> [About this exercise] Retype, without pictures, the line holding "1084x515 pixels. Task: Choose" and each line below it through the final line.

> [Data listing]
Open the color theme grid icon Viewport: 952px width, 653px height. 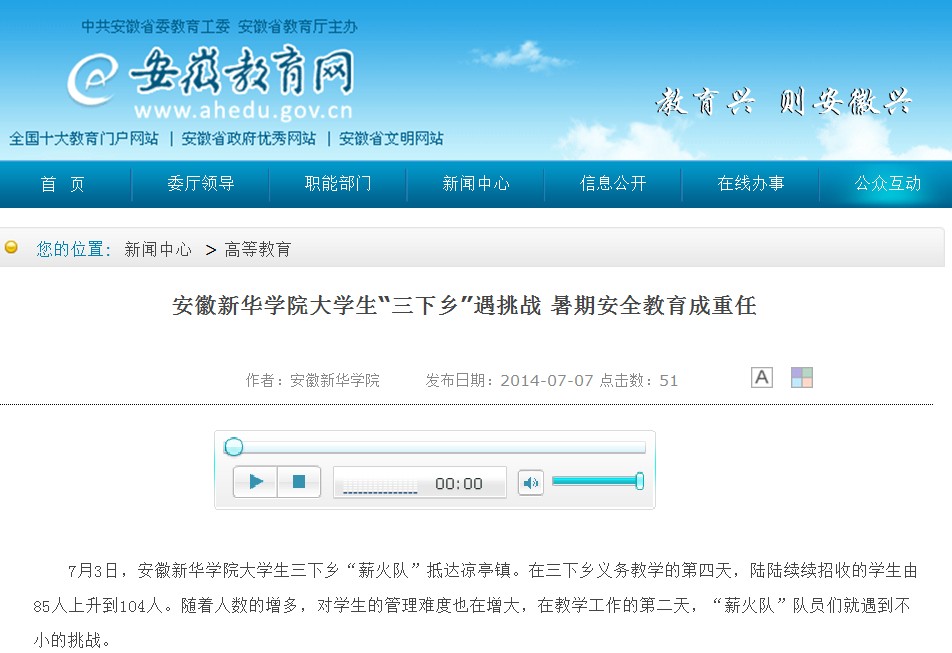tap(801, 377)
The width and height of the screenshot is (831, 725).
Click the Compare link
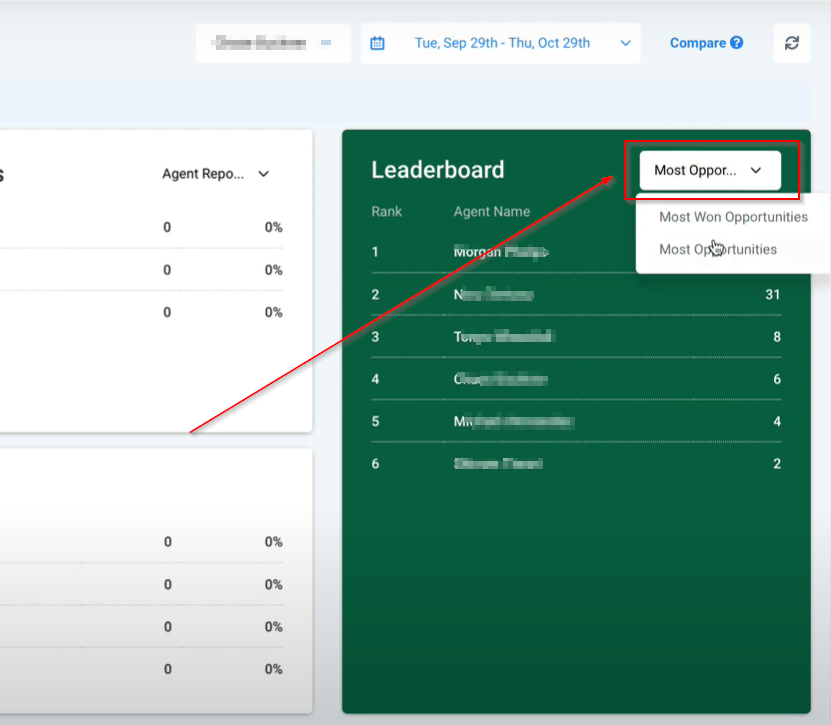point(697,43)
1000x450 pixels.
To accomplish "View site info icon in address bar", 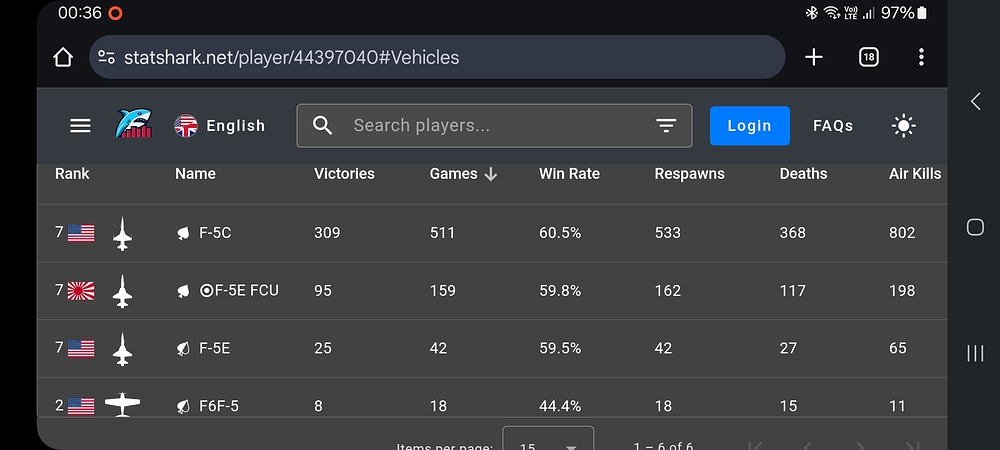I will (107, 57).
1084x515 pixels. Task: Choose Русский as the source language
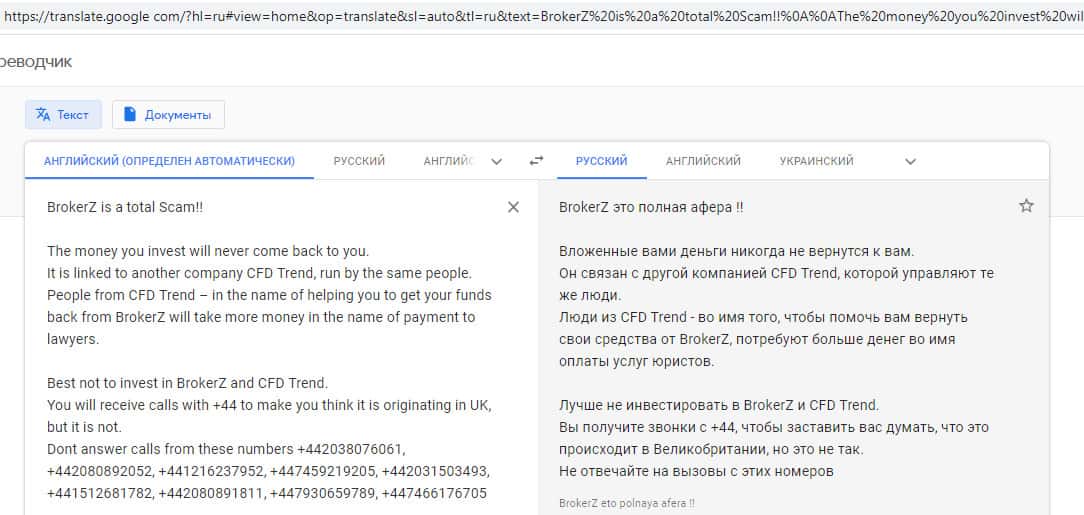[359, 161]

> [Output below]
1084x515 pixels. Task: Choose Русский as the source language
[359, 161]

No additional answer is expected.